Sensory processing and cognition are extremely complex, but end results can be very helpful. Imagine a system that can not only see the scene and hear its surroundings, but also make sense of what it is taking in. A defining characteristic of video cameras and VCA is that it looks at what you point it to, but nothing else. The addition of audio analytics allows the system to not only look at the scene, but also listen in on what is outside the field of view. This is a benefit of audio analytics that is often overlooked, said Chris Mitchell, founder and CEO of Audio Analytic. “Typically, cameras can only detect an event that they are pointing at, and only if lighting conditions are acceptable; audio analytics can see in the dark and hear around corners.”

Audio analytics has been used as a core component within security systems for a considerable amount of time — much longer than people might first imagine, Mitchell said. When it comes to sound detection, the first thing that pops into mind is acoustic-based glass-break detectors, or sound discriminators. Stand-alone acoustic glass-break detectors have been widely used for many years, and now represent a significant market, Mitchell continued. “These units detect the unique sound of breaking glass, and are often connected directly back to the alarm panel or broader security system.”

It was only recently that sophisticated algorithms have started to show the potential to deliver considerable value to mass-market security applications, Mitchell said. “Early attempts to introduce more advanced functions have resulted in complex and extremely expensive solutions, requiring dedicated servers and high-performance microphones.

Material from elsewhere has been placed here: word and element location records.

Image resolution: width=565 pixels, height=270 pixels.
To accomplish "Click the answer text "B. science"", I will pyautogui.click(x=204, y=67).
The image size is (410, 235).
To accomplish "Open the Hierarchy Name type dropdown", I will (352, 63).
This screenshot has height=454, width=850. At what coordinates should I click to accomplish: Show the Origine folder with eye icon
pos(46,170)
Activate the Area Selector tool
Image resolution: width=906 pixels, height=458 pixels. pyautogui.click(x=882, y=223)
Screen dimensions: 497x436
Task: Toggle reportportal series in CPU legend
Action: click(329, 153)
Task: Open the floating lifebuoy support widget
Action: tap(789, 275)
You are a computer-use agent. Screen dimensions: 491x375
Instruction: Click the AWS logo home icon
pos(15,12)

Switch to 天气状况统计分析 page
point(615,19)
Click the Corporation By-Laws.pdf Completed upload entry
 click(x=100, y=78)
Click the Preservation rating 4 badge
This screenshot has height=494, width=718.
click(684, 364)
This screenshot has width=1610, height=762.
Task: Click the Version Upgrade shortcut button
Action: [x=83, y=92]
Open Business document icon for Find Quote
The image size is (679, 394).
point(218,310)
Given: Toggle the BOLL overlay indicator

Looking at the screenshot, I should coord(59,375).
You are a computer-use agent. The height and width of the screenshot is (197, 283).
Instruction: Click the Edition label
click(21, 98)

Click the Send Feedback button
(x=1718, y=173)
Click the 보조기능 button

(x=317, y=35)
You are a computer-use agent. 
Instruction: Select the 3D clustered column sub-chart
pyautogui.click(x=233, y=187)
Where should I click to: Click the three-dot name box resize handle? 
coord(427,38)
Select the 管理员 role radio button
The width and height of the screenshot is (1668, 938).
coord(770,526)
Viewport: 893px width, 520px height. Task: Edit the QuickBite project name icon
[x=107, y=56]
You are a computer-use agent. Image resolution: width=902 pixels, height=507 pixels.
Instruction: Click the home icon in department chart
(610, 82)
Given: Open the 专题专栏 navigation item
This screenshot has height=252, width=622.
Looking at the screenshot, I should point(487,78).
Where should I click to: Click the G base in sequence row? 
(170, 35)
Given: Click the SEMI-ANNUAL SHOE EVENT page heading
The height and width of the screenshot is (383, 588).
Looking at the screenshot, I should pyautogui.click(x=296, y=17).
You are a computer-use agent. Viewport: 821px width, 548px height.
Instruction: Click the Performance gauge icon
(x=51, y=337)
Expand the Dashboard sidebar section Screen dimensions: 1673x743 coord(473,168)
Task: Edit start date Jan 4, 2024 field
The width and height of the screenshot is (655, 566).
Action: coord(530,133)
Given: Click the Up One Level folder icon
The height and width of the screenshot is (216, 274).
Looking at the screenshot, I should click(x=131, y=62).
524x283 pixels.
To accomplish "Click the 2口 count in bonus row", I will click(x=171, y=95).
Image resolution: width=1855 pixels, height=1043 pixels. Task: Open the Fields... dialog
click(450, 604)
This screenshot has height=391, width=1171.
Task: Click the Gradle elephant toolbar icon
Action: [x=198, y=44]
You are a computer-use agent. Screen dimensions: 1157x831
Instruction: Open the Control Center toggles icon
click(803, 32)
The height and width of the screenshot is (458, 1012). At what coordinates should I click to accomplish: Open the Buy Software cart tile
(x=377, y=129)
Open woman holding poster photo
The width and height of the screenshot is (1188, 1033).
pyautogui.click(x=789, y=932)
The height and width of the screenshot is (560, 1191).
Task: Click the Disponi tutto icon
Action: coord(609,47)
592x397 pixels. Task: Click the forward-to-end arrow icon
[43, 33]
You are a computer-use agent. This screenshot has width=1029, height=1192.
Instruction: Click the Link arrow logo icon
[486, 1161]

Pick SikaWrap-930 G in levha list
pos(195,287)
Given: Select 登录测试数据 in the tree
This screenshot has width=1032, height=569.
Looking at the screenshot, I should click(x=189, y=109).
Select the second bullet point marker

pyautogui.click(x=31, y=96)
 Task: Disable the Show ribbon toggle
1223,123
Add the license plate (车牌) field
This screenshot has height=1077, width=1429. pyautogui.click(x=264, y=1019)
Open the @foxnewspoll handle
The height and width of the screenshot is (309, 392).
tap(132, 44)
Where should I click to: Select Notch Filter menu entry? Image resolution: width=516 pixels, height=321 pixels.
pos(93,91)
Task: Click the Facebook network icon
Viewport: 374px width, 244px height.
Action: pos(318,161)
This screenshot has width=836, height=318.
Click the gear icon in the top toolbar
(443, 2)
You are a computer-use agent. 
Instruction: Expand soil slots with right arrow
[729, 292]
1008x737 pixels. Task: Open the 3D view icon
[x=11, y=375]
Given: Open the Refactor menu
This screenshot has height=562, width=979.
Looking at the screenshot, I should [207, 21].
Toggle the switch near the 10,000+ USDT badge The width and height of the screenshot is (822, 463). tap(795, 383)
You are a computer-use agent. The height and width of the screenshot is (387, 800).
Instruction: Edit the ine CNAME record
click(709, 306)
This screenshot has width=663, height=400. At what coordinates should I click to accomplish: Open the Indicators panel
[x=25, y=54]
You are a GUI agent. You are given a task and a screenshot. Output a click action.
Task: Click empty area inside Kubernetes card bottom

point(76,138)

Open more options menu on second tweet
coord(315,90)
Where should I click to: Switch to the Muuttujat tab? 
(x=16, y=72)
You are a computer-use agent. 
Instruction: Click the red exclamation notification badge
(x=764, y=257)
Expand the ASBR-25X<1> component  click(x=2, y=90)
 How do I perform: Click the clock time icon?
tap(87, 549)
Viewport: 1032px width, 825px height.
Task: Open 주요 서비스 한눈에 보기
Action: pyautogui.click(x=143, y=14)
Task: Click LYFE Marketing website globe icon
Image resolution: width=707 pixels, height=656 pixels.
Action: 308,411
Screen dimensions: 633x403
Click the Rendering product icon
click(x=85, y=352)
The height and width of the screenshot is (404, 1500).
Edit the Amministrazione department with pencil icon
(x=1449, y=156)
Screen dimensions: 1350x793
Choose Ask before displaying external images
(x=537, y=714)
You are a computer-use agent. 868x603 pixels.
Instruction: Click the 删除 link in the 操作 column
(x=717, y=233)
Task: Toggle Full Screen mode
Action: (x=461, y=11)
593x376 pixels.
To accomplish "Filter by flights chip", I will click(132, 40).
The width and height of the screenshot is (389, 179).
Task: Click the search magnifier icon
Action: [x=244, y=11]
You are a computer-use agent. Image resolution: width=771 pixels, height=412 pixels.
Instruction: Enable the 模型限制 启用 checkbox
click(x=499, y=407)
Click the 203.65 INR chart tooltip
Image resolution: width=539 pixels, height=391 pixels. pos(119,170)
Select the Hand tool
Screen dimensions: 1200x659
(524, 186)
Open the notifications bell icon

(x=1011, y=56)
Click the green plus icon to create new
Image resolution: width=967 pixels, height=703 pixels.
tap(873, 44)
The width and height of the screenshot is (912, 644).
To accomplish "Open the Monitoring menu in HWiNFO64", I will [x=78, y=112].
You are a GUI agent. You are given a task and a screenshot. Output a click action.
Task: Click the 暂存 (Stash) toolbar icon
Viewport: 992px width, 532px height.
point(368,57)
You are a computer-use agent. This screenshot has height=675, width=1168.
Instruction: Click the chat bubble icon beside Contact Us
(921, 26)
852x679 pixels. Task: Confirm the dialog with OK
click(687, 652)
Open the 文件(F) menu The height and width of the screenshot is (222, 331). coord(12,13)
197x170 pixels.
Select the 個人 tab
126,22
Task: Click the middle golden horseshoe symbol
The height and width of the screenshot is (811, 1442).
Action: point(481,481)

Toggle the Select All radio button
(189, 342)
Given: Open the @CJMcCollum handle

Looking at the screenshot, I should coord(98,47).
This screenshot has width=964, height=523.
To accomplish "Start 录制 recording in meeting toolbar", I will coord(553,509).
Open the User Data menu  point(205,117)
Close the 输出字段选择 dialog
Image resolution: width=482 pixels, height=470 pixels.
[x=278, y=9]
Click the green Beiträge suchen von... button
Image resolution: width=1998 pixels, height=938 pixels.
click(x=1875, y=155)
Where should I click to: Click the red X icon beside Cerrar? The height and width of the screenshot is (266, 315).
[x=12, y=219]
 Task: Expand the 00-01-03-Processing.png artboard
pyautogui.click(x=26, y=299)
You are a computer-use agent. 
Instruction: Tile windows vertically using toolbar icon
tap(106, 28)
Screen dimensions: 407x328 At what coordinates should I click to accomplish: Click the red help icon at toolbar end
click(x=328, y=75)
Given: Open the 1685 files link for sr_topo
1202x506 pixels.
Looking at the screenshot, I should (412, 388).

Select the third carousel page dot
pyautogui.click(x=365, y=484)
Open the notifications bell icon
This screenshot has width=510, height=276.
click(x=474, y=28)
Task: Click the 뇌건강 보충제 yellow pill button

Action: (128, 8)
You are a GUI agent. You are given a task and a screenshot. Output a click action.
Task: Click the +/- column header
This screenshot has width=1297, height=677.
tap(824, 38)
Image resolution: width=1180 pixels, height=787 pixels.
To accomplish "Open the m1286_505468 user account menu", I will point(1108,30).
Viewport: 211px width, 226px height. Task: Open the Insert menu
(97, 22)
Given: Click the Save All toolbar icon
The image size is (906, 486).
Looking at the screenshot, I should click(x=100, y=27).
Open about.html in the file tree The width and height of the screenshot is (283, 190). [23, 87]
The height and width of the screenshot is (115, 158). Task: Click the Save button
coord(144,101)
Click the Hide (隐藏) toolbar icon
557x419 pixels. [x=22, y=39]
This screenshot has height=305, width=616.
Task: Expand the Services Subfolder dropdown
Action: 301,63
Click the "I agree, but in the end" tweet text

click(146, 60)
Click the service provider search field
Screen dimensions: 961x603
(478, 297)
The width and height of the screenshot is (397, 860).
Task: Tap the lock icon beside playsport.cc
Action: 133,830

Cost and complexity issues presented real barriers to wide-scale adoption.”

The ongoing transition to IP-based security systems provides a unique opportunity to breathe new life into audio analytics, and recent developments in design, hardware and software have helped embody cost-effectiveness and overall value, from manufacturers down to end users.

RECENT STRIDES
Modern network cameras with built-in microphones provide a simple and scalable way to fully integrate audio analytics into security systems. “This combination leads to systems that deliver considerable value for the end user and signal an area of significant potential growth within the industry,” Mitchell said.

The latest batch of audio analytics solutions can work with microphones built into many network cameras, intercoms or with low-cost, stand-alone microphones. In contrast, earlier solutions required separate, high-end microphones or preamps to be installed and configured. Furthermore, edge devices are becoming increasingly capable, with technical advances driven by demand from the consumer market. Manufactures are embedding audio analytics in edge devices, running on DSPs inside cameras, intercoms, DVRs or other devices, Van der Vorst said. “Currently, the demand is mostly for server-based analytics, but this will shift toward embedded systems in about a year.”

Software development has also seen progress. It was not until recently that sophisticated solutions could run on edge devices or provide multiple channels of processing on an existing VMS, Mitchell said. “Sophisticated signalprocessing algorithms combined with innovative implementations have enabled real-time audio analytics via lightweight software components that can be easily integrated into edge or centralized devices, such as VMS.”

Performance-wise, the greatest advances are in the capability of distinguishing different sounds in many difficult environments, Van der Vorst said. Other improvements include eliminating false alarms, recognizing the buildup of an incident and detecting additional events, such as stressed voices, graffiti spray cans, gunshots, vehicle presence and classification, epileptic seizures and many more. Possibilities seem endless.

On newer devices that take advantage of the increasingly powerful processors, these new solutions take up very little memory and use a fraction of the available processing horsepower, enabling them to run on existing system designs. They have also been demonstrated to detect low-level audio events in noisy environments, delivering acceptable accuracy.